Again, this was not a perfect solution either. It is still possible for the VIP to fail over inadvisedly if one node happens to get lucky with its healthchecks. However, in my testing this drastically reduced failovers to the point where I no longer think they would have negatively impacted cluster recovery.

You can find some PoC code for this change in the machine-config-operator and baremetal-runtimecfg (where the sidecar monitor code lives) repos. Note that these changes are incomplete and just intended to show the direction I wanted to go.

Testing and Validation

Speaking of testing, I did a bunch of it. It's tough to accurately simulate flakiness like this, but I did my best. In essence, I added a service to each node that would randomly inject a firewall rule to block outgoing API traffic to simulate API outages. This isn't fully representative of the real world situation, but from the perspective of keepalived it should be close enough.
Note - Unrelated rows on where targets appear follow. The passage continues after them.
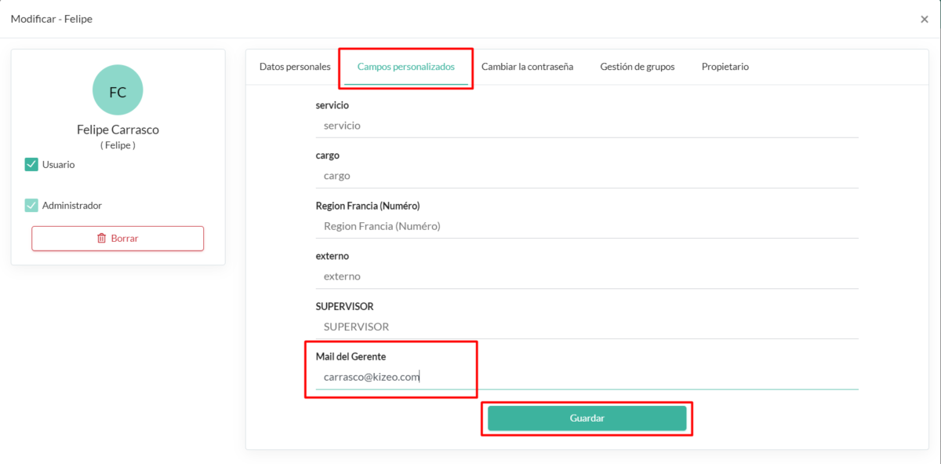Click the FC avatar circle
This screenshot has width=941, height=464.
point(118,90)
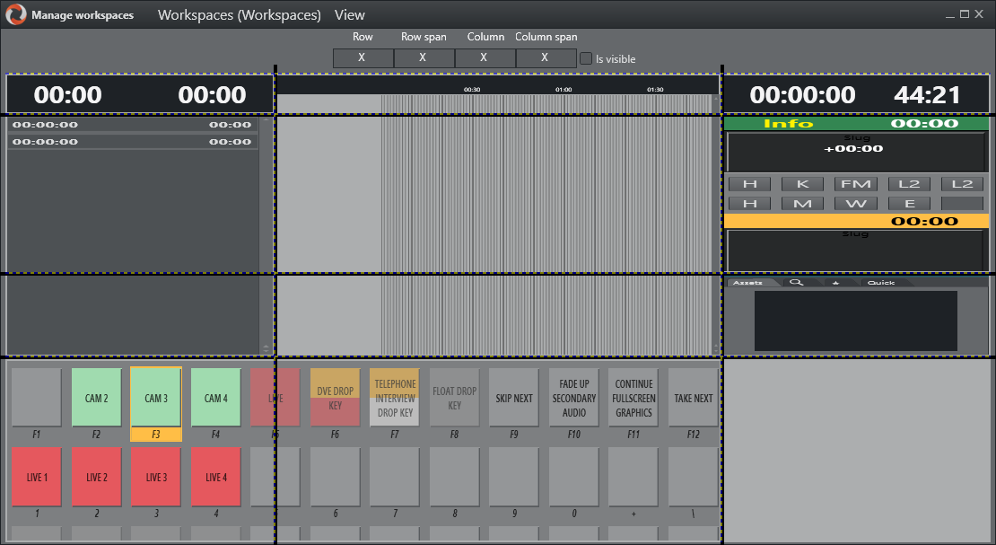Click the FM button in info panel

[856, 184]
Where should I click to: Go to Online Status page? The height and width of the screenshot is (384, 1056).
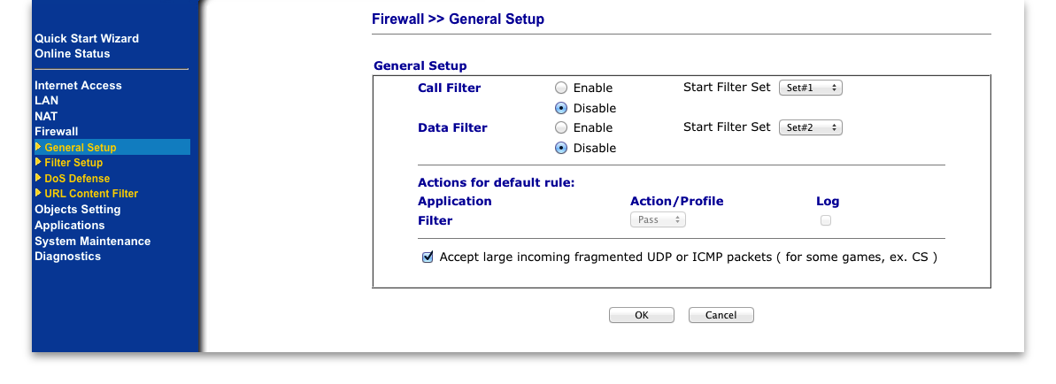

What I found was that even the first, simpler solution massively improved the failover behavior. The VIP would still move, but instead of happening multiple times in a minute, it would often be hours between failovers (depending on what error rate I was simulating). If cluster stability can't be restored in the two hours between failovers I no longer feel like that's our fault, but I guess that's open to interpretation.

Conclusion

In retrospect I probably should have written this back when we were having the design discussions in the first place. I think there were a lot of misunderstandings and talking past each other, and having a complete explanation of my proposal would likely have helped a lot. To that end, I see this post as serving three purposes:

  1. Documenting my design proposal for anyone else who might be facing a similar problem
  2. Documenting my design proposal for myself in case we need to revisit this
  3. A reminder to myself to do better with this sort of discussion in the future

I hope if you read this far you found it helpful or interesting, and if you have any thoughts about how this scenario could best be handled I'd love to hear from you. Our loadbalancer design is an ever-evolving piece of technology and any improvements are welcome.